*Records from a dataset:*
********************
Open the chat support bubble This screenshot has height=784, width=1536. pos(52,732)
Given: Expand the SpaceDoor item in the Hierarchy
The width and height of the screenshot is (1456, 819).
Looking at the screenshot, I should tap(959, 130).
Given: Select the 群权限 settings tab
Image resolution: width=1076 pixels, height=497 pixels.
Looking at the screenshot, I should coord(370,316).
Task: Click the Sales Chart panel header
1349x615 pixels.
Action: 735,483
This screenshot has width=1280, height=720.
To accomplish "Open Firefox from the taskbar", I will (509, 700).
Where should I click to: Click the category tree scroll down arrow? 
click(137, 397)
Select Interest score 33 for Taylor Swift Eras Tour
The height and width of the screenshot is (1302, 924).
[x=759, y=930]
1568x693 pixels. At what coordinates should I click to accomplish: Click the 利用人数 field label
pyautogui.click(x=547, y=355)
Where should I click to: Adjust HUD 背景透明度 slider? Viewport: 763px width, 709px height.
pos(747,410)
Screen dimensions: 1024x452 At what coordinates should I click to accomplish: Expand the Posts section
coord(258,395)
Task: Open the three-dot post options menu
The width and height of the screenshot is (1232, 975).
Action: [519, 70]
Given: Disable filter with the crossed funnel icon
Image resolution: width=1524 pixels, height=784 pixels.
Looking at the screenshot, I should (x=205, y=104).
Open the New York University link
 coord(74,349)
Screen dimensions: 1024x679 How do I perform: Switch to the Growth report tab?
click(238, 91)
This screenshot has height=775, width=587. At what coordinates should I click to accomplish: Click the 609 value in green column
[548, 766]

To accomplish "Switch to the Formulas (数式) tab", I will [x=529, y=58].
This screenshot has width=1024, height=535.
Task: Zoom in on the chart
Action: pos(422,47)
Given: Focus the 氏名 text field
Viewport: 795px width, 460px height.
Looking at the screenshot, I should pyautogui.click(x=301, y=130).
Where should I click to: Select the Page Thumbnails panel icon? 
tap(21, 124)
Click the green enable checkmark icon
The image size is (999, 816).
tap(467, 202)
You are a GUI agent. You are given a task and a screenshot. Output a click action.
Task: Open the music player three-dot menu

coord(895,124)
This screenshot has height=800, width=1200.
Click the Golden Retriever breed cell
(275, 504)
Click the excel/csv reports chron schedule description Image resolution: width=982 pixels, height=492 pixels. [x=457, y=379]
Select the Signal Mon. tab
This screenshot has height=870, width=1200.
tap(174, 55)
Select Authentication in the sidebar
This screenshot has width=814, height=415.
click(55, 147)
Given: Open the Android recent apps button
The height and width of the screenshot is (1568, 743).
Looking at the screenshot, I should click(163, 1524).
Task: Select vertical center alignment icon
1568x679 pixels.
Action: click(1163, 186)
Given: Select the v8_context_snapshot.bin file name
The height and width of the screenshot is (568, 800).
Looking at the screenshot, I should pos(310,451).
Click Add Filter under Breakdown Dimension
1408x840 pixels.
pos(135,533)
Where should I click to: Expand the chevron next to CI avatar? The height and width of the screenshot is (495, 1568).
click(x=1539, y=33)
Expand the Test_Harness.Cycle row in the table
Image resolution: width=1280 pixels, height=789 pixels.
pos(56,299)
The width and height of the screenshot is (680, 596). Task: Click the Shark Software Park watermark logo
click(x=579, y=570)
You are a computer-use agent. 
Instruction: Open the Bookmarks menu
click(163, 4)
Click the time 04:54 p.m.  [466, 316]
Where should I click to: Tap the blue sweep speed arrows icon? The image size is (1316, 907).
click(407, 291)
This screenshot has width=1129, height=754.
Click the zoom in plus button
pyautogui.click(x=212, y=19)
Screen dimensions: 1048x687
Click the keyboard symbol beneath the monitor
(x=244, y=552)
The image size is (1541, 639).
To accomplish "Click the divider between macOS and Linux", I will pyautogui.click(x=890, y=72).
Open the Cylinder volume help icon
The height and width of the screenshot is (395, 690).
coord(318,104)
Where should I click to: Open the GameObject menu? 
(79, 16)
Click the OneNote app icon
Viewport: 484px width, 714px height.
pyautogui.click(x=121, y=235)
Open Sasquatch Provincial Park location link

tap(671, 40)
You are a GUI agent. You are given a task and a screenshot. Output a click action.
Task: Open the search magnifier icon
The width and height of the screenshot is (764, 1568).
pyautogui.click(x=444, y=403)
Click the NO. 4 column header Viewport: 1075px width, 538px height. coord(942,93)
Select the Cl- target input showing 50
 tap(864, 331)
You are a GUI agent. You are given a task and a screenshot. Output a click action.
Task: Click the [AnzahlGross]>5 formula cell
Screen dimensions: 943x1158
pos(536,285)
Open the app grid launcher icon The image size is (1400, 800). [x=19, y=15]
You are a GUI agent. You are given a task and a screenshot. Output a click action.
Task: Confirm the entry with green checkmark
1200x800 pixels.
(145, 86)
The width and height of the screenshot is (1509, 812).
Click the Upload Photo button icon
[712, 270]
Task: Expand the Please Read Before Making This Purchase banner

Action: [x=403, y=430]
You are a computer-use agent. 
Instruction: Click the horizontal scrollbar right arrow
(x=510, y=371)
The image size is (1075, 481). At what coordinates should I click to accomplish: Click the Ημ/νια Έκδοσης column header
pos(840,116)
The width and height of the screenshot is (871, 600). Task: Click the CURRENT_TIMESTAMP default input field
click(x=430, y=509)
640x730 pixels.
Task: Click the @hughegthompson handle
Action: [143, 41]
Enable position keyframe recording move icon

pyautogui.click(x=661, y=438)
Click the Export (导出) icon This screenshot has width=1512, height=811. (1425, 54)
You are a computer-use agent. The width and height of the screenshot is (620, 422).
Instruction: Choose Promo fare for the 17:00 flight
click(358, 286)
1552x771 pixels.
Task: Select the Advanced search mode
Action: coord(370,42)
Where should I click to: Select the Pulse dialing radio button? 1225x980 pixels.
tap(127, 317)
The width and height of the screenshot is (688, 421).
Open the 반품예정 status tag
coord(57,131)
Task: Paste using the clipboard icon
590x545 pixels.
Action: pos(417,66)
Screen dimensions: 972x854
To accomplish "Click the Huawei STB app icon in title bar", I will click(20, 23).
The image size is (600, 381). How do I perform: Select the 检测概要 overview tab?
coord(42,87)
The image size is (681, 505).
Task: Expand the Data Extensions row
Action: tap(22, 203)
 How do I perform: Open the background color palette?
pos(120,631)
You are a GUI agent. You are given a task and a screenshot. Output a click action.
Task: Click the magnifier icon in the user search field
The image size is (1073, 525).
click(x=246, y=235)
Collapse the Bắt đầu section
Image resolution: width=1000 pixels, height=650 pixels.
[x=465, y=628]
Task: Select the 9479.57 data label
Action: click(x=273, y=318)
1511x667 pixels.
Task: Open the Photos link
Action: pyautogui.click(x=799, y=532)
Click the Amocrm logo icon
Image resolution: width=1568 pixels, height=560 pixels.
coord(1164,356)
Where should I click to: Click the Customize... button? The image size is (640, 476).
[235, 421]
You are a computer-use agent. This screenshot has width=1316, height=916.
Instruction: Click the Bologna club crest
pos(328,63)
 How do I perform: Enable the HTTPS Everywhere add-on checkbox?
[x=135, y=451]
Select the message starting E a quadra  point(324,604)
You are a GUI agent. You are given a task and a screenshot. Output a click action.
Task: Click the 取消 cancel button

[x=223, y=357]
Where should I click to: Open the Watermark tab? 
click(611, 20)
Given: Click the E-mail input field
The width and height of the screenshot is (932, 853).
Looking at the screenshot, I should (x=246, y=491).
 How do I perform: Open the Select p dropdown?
********************
*Your goal:*
Print the data above again, with nothing altered and nothing left out.

*Task result:*
Open the chat support bubble This screenshot has height=784, width=1536. pos(52,732)
Given: Expand the SpaceDoor item in the Hierarchy
The width and height of the screenshot is (1456, 819).
Looking at the screenshot, I should tap(959, 130).
Given: Select the 群权限 settings tab
Image resolution: width=1076 pixels, height=497 pixels.
Looking at the screenshot, I should coord(370,316).
Task: Click the Sales Chart panel header
1349x615 pixels.
Action: 735,483
This screenshot has width=1280, height=720.
To accomplish "Open Firefox from the taskbar", I will (509, 700).
Where should I click to: Click the category tree scroll down arrow? 
click(137, 397)
Select Interest score 33 for Taylor Swift Eras Tour
The height and width of the screenshot is (1302, 924).
[x=759, y=930]
1568x693 pixels. At what coordinates should I click to accomplish: Click the 利用人数 field label
pyautogui.click(x=547, y=355)
Where should I click to: Adjust HUD 背景透明度 slider? Viewport: 763px width, 709px height.
pos(747,410)
Screen dimensions: 1024x452 At what coordinates should I click to accomplish: Expand the Posts section
coord(258,395)
Task: Open the three-dot post options menu
The width and height of the screenshot is (1232, 975).
Action: [519, 70]
Given: Disable filter with the crossed funnel icon
Image resolution: width=1524 pixels, height=784 pixels.
Looking at the screenshot, I should (x=205, y=104).
Open the New York University link
 coord(74,349)
Screen dimensions: 1024x679 How do I perform: Switch to the Growth report tab?
click(238, 91)
This screenshot has height=775, width=587. At what coordinates should I click to accomplish: Click the 609 value in green column
[548, 766]

To accomplish "Switch to the Formulas (数式) tab", I will [x=529, y=58].
This screenshot has width=1024, height=535.
Task: Zoom in on the chart
Action: pos(422,47)
Given: Focus the 氏名 text field
Viewport: 795px width, 460px height.
Looking at the screenshot, I should pyautogui.click(x=301, y=130).
Where should I click to: Select the Page Thumbnails panel icon? 
tap(21, 124)
Click the green enable checkmark icon
The image size is (999, 816).
tap(467, 202)
You are a GUI agent. You are given a task and a screenshot. Output a click action.
Task: Open the music player three-dot menu

coord(895,124)
This screenshot has height=800, width=1200.
Click the Golden Retriever breed cell
(275, 504)
Click the excel/csv reports chron schedule description Image resolution: width=982 pixels, height=492 pixels. [x=457, y=379]
Select the Signal Mon. tab
This screenshot has height=870, width=1200.
tap(174, 55)
Select Authentication in the sidebar
This screenshot has width=814, height=415.
click(55, 147)
Given: Open the Android recent apps button
The height and width of the screenshot is (1568, 743).
Looking at the screenshot, I should click(163, 1524).
Task: Select vertical center alignment icon
1568x679 pixels.
Action: click(1163, 186)
Given: Select the v8_context_snapshot.bin file name
The height and width of the screenshot is (568, 800).
Looking at the screenshot, I should pos(310,451).
Click Add Filter under Breakdown Dimension
1408x840 pixels.
pos(135,533)
Where should I click to: Expand the chevron next to CI avatar? The height and width of the screenshot is (495, 1568).
click(x=1539, y=33)
Expand the Test_Harness.Cycle row in the table
Image resolution: width=1280 pixels, height=789 pixels.
pos(56,299)
The width and height of the screenshot is (680, 596). Task: Click the Shark Software Park watermark logo
click(x=579, y=570)
You are a computer-use agent. 
Instruction: Open the Bookmarks menu
click(163, 4)
Click the time 04:54 p.m.  [466, 316]
Where should I click to: Tap the blue sweep speed arrows icon? The image size is (1316, 907).
click(407, 291)
This screenshot has width=1129, height=754.
Click the zoom in plus button
pyautogui.click(x=212, y=19)
Screen dimensions: 1048x687
Click the keyboard symbol beneath the monitor
(x=244, y=552)
The image size is (1541, 639).
To accomplish "Click the divider between macOS and Linux", I will pyautogui.click(x=890, y=72).
Open the Cylinder volume help icon
The height and width of the screenshot is (395, 690).
coord(318,104)
Where should I click to: Open the GameObject menu? 
(79, 16)
Click the OneNote app icon
Viewport: 484px width, 714px height.
pyautogui.click(x=121, y=235)
Open Sasquatch Provincial Park location link

tap(671, 40)
You are a GUI agent. You are given a task and a screenshot. Output a click action.
Task: Open the search magnifier icon
The width and height of the screenshot is (764, 1568).
pyautogui.click(x=444, y=403)
Click the NO. 4 column header Viewport: 1075px width, 538px height. coord(942,93)
Select the Cl- target input showing 50
 tap(864, 331)
You are a GUI agent. You are given a task and a screenshot. Output a click action.
Task: Click the [AnzahlGross]>5 formula cell
Screen dimensions: 943x1158
pos(536,285)
Open the app grid launcher icon The image size is (1400, 800). [x=19, y=15]
You are a GUI agent. You are given a task and a screenshot. Output a click action.
Task: Confirm the entry with green checkmark
1200x800 pixels.
(145, 86)
The width and height of the screenshot is (1509, 812).
Click the Upload Photo button icon
[712, 270]
Task: Expand the Please Read Before Making This Purchase banner

Action: [x=403, y=430]
You are a computer-use agent. 
Instruction: Click the horizontal scrollbar right arrow
(x=510, y=371)
The image size is (1075, 481). At what coordinates should I click to accomplish: Click the Ημ/νια Έκδοσης column header
pos(840,116)
The width and height of the screenshot is (871, 600). Task: Click the CURRENT_TIMESTAMP default input field
click(x=430, y=509)
640x730 pixels.
Task: Click the @hughegthompson handle
Action: [143, 41]
Enable position keyframe recording move icon

pyautogui.click(x=661, y=438)
Click the Export (导出) icon This screenshot has width=1512, height=811. (1425, 54)
You are a computer-use agent. The width and height of the screenshot is (620, 422).
Instruction: Choose Promo fare for the 17:00 flight
click(358, 286)
1552x771 pixels.
Task: Select the Advanced search mode
Action: coord(370,42)
Where should I click to: Select the Pulse dialing radio button? 1225x980 pixels.
tap(127, 317)
The width and height of the screenshot is (688, 421).
Open the 반품예정 status tag
coord(57,131)
Task: Paste using the clipboard icon
590x545 pixels.
Action: pos(417,66)
Screen dimensions: 972x854
To accomplish "Click the Huawei STB app icon in title bar", I will click(20, 23).
The image size is (600, 381). How do I perform: Select the 检测概要 overview tab?
coord(42,87)
The image size is (681, 505).
Task: Expand the Data Extensions row
Action: tap(22, 203)
 How do I perform: Open the background color palette?
pos(120,631)
You are a GUI agent. You are given a task and a screenshot. Output a click action.
Task: Click the magnifier icon in the user search field
The image size is (1073, 525).
click(x=246, y=235)
Collapse the Bắt đầu section
Image resolution: width=1000 pixels, height=650 pixels.
[x=465, y=628]
Task: Select the 9479.57 data label
Action: click(x=273, y=318)
1511x667 pixels.
Task: Open the Photos link
Action: pyautogui.click(x=799, y=532)
Click the Amocrm logo icon
Image resolution: width=1568 pixels, height=560 pixels.
coord(1164,356)
Where should I click to: Click the Customize... button? The image size is (640, 476).
[235, 421]
You are a computer-use agent. This screenshot has width=1316, height=916.
Instruction: Click the Bologna club crest
pos(328,63)
 How do I perform: Enable the HTTPS Everywhere add-on checkbox?
[x=135, y=451]
Select the message starting E a quadra  point(324,604)
You are a GUI agent. You are given a task and a screenshot. Output a click action.
Task: Click the 取消 cancel button

[x=223, y=357]
Where should I click to: Open the Watermark tab? 
click(611, 20)
Given: Click the E-mail input field
The width and height of the screenshot is (932, 853).
Looking at the screenshot, I should (x=246, y=491).
 How do I perform: Open the Select p dropdown?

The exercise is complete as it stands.